• [Data records]:

┄┄┄┄┄┄┄┄┄┄

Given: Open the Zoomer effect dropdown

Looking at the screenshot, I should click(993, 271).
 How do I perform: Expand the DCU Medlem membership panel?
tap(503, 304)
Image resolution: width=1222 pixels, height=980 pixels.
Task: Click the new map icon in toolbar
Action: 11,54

┄┄┄┄┄┄┄┄┄┄

Print the listing above again, line for line, with no changes.

Given: Open the Zoomer effect dropdown

Looking at the screenshot, I should click(993, 271).
 How do I perform: Expand the DCU Medlem membership panel?
tap(503, 304)
Image resolution: width=1222 pixels, height=980 pixels.
Task: Click the new map icon in toolbar
Action: 11,54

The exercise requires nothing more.